§ YOUR INSTRUCTIONS: Return exactly the lines that run from the one containing "Instruction: Click the Compile" to the end of the entries, with both ends included.

§ DATA EXTRACTS:
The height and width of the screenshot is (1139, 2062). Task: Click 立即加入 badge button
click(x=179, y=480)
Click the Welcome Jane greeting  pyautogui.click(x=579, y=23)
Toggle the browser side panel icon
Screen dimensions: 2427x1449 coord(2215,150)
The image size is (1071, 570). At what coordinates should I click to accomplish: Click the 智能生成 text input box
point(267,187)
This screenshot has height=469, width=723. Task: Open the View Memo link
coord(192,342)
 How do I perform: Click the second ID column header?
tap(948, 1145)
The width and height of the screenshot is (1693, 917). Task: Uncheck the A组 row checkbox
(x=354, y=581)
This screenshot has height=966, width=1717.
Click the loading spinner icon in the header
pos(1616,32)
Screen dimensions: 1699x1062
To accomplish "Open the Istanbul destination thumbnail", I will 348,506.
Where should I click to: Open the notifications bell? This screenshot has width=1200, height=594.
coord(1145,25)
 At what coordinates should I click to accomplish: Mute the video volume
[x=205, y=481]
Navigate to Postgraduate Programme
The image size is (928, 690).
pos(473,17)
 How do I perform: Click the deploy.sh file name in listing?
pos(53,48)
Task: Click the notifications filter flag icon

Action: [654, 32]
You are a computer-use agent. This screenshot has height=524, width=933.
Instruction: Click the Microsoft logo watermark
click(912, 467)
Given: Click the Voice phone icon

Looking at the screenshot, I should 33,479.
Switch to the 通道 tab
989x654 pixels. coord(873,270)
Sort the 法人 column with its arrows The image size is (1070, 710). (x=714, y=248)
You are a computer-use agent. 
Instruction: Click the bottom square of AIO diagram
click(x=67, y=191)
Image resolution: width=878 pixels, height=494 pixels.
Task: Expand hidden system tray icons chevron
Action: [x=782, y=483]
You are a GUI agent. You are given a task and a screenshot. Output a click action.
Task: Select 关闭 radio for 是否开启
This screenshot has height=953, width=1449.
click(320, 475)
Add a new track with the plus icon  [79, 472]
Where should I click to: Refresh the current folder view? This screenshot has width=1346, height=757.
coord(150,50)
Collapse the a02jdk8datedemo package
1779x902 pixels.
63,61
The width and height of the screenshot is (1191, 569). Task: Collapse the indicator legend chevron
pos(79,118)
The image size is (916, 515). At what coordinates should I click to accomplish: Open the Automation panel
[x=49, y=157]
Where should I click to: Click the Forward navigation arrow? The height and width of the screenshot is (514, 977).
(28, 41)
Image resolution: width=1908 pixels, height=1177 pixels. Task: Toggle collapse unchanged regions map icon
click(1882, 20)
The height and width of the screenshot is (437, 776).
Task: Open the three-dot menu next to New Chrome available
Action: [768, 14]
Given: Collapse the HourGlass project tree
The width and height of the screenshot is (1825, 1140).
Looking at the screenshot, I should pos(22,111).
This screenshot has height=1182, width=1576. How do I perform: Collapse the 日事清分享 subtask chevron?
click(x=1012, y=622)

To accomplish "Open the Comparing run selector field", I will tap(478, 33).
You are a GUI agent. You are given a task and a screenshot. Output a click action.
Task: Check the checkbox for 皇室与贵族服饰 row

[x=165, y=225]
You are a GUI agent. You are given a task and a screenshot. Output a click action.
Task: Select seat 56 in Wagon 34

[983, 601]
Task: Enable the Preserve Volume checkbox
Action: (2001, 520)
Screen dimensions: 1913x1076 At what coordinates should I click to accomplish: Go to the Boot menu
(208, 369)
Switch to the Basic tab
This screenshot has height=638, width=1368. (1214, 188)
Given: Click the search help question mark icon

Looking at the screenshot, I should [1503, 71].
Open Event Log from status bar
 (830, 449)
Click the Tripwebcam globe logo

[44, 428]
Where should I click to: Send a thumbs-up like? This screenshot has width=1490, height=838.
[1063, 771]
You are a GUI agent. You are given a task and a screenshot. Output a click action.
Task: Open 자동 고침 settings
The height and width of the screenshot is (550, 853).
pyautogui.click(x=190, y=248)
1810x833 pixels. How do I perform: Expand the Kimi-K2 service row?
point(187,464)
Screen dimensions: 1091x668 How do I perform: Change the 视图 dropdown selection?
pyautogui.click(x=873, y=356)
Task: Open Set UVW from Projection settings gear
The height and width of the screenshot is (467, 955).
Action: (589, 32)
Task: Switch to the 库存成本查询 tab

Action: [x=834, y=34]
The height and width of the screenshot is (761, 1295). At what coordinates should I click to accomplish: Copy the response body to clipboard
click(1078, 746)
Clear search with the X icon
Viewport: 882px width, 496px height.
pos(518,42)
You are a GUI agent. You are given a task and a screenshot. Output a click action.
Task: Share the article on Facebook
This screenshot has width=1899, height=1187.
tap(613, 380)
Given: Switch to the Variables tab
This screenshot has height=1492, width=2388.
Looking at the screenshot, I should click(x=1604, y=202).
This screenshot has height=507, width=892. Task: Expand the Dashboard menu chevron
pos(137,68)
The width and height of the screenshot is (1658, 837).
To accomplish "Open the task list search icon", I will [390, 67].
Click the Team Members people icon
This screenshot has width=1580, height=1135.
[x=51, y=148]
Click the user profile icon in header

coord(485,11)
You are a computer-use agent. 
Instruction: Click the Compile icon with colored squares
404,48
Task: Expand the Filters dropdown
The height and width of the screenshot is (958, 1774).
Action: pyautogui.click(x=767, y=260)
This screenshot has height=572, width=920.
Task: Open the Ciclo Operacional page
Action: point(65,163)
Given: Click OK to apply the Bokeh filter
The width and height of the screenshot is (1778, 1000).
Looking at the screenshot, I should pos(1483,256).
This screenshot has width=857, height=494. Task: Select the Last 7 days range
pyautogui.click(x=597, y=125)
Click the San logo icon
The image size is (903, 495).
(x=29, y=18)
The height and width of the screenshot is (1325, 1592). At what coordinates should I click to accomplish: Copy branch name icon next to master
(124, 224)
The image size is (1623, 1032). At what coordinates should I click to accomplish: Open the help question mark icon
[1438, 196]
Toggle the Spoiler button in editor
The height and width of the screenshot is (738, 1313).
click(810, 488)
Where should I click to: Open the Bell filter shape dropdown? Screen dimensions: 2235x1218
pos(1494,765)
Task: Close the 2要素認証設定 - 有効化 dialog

§ WRITTEN RESPONSE:
Instruction: Click the Compile icon with colored squares
404,48
Task: Expand the Filters dropdown
The height and width of the screenshot is (958, 1774).
Action: pyautogui.click(x=767, y=260)
This screenshot has height=572, width=920.
Task: Open the Ciclo Operacional page
Action: point(65,163)
Given: Click OK to apply the Bokeh filter
The width and height of the screenshot is (1778, 1000).
Looking at the screenshot, I should pos(1483,256).
This screenshot has width=857, height=494. Task: Select the Last 7 days range
pyautogui.click(x=597, y=125)
Click the San logo icon
The image size is (903, 495).
(x=29, y=18)
The height and width of the screenshot is (1325, 1592). At what coordinates should I click to accomplish: Copy branch name icon next to master
(124, 224)
The image size is (1623, 1032). At what coordinates should I click to accomplish: Open the help question mark icon
[1438, 196]
Toggle the Spoiler button in editor
The height and width of the screenshot is (738, 1313).
click(810, 488)
Where should I click to: Open the Bell filter shape dropdown? Screen dimensions: 2235x1218
pos(1494,765)
Task: Close the 2要素認証設定 - 有効化 dialog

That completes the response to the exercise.